Oh dammit Phat Burrito, not you too
A small burrito joint that brought a little soul to Charlotte’s South End is closing, and you already know why.
A small burrito joint that brought a little soul to Charlotte’s South End is closing, and you already know why.
There are, by my estimate, nearly 150 places that will sell you a burrito in Charlotte including (big shrug) Taco Bell. But I swear to you, none of them made my cheap ass happier than Phat Burrito. If I had lunch there, I was still full enough hours later to skip dinner.
Phat Burrito’s closing for good on Saturday, and the owner says he’s a victim of development. Most notably, the vacant lot across the street is finally being turned into something new and shiny, and since that’s where most people parked, his customers have slowed to a trickle. Since 1998, when Phat Burrito opened, South End’s development has been akin to a pot boiling over. First came the cool businesses, then the light rail line was built right behind the restaurant, then came the apartments, then the millennials, and then, ostensibly, higher rents. The property Phat Burrito sits on is worth four times as much as it was 20 years ago. Building permits in its neighborhood are nearly 10 times higher than the rest of the county.
It’s easy to have a knee-jerk reaction that’s akin to WHY MUST EVERYTHING COOL DIE, STUPID DEVELOPERS, but, I mean, what did you expect? Whenever a neighborhood gets some sort of alternative cool in Charlotte, people go there, and then it becomes a thing, and then developers move in, and then there’s no place to park. People in Plaza Midwood have been complaining about this for as long as I can remember. Because, thanks to The Penguin, it happened there too.
Same with NoDa. And South End. And it will happen again, ostensibly in some neighborhood that we don’t know about yet. (Looking at you, Oakhurst.) And in all the cases, the things that made those neighborhoods cool are really no longer there. Plaza Midwood lost The Penguin and Repo Records. NoDa lost Fat City Deli. Elizabeth just lost the Double Door Inn and will probably lose Jackalope Jack’s as well. These are convenient Patient Zeros, and they’re not the only reasons why the neighborhoods around them took off, but they’re the ones that provided a little soul. When they’re gone, you look around and realize the place where you are looks nothing like the place you used to go.
I was in NoDa in 2014 for a story, and talked to a woman who owns a store that sold $8,000 paintings, but also sold $20 t-shirts because she didn’t sell a lot of $8,000 paintings. She moved her shop there from Plaza Midwood in 2010 because the rent went up there and corporations and chains started pushing small independent businesses out. It was half the price in NoDa then, so she moved. Now that Charlotte’s extended its light rail line from Uptown to University City, and when two stations open up on 36th Street and Sugar Creek Road later this year, people in NoDa expect the rents to go up again. What happens then? Would she leave? Where would she go? “I don’t know” she said, shrugging. With all of the development happening, new apartments and new storefronts, it’s getting to be that only restaurants and bars can make it there. And if that’s the case, NoDa will change again, the last of Charlotte’s truly eclectic neighborhoods until another one becomes better, cleaner, safer and busier.
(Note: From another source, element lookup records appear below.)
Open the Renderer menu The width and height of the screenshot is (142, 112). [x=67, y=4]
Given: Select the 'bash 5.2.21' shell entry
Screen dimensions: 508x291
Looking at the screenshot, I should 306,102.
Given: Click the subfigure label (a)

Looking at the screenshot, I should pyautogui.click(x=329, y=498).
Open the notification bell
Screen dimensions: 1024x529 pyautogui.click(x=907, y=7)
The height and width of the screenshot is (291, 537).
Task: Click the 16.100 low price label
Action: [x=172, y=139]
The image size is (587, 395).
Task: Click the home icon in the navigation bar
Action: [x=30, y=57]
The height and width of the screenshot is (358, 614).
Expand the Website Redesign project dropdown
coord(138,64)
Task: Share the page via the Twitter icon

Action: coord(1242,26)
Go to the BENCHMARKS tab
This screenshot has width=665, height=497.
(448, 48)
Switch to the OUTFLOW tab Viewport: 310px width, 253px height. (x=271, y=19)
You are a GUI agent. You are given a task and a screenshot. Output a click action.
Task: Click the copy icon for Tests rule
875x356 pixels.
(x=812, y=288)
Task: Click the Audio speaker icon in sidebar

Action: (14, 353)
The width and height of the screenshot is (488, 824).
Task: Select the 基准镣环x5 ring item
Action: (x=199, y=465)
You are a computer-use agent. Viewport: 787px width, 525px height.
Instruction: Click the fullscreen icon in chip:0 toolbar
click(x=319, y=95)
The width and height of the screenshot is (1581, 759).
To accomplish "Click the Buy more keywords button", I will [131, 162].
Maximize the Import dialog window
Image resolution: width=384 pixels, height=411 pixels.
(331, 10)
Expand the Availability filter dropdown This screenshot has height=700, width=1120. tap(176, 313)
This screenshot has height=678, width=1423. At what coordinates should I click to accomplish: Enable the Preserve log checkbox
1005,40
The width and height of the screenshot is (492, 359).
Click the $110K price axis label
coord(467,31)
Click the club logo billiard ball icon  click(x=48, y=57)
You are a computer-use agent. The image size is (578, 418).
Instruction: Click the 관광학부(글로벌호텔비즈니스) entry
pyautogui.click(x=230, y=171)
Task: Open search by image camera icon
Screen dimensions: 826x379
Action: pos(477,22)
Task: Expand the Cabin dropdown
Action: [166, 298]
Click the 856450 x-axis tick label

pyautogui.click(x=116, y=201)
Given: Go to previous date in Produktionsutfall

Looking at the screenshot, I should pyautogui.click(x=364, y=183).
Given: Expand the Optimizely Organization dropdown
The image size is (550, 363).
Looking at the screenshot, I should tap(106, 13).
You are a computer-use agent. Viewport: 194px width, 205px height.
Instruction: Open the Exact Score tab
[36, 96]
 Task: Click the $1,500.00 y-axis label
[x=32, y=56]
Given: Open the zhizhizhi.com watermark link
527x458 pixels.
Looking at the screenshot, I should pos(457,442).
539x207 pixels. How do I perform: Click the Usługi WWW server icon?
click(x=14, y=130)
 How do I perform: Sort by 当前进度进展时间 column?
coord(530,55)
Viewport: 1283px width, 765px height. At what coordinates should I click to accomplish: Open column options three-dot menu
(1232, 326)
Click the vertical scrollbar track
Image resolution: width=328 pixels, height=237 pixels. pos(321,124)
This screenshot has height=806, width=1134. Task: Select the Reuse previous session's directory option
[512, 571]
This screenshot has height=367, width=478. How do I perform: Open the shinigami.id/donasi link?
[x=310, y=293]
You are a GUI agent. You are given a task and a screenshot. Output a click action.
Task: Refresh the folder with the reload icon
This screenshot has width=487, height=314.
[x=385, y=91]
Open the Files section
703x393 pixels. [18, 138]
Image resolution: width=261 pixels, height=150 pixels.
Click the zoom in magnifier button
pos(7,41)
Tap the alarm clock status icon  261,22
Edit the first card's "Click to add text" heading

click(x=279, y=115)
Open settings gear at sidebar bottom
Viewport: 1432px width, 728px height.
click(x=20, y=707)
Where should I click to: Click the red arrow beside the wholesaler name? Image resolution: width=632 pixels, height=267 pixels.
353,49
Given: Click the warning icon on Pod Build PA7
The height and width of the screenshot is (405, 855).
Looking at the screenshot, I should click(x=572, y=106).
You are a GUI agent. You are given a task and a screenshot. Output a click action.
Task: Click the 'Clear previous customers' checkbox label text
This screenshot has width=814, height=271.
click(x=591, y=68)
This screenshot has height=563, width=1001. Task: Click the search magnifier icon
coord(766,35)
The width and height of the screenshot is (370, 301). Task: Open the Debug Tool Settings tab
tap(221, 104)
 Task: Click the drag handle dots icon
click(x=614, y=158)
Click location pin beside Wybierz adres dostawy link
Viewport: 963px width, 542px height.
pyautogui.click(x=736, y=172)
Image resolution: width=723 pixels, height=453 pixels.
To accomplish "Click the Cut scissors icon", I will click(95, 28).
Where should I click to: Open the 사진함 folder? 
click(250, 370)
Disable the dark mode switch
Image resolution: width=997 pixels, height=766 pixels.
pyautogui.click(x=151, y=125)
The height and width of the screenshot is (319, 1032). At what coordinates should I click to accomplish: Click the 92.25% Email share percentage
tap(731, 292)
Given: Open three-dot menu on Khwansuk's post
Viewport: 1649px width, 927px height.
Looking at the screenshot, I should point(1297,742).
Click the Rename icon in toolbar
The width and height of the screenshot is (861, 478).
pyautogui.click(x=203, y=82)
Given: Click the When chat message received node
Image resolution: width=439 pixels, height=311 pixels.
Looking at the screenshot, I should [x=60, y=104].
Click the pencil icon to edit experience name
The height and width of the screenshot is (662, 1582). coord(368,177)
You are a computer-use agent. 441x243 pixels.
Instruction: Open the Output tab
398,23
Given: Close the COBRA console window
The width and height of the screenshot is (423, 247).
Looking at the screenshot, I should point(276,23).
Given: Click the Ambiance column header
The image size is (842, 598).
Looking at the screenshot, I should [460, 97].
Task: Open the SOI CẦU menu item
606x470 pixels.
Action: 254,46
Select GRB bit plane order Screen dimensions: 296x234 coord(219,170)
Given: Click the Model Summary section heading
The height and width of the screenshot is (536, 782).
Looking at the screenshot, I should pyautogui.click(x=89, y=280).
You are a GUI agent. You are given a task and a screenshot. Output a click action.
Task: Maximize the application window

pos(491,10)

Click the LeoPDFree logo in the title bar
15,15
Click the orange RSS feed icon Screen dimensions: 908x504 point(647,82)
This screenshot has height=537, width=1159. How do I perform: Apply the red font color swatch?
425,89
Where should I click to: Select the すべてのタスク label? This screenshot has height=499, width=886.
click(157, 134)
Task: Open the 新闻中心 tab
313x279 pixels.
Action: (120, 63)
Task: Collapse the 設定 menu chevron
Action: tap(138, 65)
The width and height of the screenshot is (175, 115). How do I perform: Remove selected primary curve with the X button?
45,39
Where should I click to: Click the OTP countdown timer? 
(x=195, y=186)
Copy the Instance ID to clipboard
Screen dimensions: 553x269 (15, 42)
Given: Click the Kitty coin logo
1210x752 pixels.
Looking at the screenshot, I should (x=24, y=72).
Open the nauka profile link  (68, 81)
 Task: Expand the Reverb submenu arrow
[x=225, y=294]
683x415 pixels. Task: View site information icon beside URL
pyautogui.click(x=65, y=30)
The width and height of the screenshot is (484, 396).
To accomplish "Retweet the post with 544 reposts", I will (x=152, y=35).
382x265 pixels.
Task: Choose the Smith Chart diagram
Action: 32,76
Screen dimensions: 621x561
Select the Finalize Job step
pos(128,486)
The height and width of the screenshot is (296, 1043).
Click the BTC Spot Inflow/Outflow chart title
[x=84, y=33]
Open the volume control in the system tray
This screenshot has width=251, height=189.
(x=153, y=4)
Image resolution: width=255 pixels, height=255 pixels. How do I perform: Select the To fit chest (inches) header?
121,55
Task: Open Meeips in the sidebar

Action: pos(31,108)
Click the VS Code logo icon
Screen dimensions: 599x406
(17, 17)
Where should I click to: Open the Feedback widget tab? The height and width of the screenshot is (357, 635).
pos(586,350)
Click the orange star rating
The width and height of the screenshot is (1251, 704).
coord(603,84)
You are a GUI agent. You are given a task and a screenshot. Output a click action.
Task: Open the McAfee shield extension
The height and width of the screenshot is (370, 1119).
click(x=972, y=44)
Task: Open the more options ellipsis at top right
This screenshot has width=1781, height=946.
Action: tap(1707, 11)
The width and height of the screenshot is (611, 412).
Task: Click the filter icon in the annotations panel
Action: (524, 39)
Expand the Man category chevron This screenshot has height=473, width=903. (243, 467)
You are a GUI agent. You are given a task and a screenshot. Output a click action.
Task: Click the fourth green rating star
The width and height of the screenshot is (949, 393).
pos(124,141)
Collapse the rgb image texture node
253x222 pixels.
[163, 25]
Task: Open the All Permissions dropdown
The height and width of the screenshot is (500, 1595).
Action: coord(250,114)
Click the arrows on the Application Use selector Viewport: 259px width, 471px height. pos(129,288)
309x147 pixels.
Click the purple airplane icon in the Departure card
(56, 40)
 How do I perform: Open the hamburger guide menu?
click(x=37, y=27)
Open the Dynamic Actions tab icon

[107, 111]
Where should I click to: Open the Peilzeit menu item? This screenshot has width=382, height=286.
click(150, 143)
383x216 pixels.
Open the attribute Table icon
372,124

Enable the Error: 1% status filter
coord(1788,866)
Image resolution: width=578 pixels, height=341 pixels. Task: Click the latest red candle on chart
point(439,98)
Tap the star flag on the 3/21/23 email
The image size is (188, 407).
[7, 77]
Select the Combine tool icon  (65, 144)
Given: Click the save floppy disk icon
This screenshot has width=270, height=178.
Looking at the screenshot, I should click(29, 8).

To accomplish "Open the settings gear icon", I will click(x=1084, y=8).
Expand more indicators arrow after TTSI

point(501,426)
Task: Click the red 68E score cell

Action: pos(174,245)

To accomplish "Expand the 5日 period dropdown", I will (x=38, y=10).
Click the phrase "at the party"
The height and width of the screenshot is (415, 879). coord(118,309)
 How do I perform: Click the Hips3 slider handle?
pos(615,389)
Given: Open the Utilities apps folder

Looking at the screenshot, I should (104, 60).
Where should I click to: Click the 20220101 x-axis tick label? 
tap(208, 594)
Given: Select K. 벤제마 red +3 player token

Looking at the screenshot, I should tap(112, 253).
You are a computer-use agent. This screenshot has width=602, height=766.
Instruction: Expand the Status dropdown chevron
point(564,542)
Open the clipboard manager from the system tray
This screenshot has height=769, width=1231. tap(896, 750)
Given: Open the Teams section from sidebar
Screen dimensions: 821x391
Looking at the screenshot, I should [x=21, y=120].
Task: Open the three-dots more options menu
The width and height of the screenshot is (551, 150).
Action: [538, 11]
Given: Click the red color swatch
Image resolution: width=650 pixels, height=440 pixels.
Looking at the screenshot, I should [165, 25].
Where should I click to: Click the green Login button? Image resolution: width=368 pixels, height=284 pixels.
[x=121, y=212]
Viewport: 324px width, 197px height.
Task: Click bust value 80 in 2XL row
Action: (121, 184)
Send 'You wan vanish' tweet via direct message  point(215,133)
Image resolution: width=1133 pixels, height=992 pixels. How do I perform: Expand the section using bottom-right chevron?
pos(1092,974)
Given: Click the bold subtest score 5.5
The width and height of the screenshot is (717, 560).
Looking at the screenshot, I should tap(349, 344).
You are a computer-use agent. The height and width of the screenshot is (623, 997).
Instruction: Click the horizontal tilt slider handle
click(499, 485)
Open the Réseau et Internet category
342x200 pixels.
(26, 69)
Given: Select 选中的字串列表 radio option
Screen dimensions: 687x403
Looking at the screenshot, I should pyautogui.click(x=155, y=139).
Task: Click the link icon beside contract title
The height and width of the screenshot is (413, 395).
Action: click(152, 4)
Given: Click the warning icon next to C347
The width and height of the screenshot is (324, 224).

This is not merely Charlotte’s problem. A few months ago, I was in West Asheville, which Thrillist calls “North Carolina’s Brooklyn.” The people who live there are fiercely trying to protect their little enclave at all costs. Housing prices there have doubled over the last 15 years. The businesses, with a few exceptions, are all small ones, and if they don’t own their own property, their rents are going up. People there are furiously vetting outsiders. For instance, Ace Hardware is okay. New Belgium had to work hard to win them over. But development is spreading out from downtown and heading their way. You can see it closing in from the other side of the French Broad River, where new apartments are sprouting up above the treeline. “A rising tide lifts all boats,” one of the city’s economic development guys told me for an upcoming story. “But you don’t want the tide to carry the boats away.”
So, anyway, Phat Burrito. I never walked in there and thought to myself, “oh, thank you for being the anchor of this neighborhood.” I just liked the burritos. The salsa was great. The price was right. I enjoyed the people and the atmosphere. It was different. And now it’s going away, because as we all know, the more things change, the more things become the same.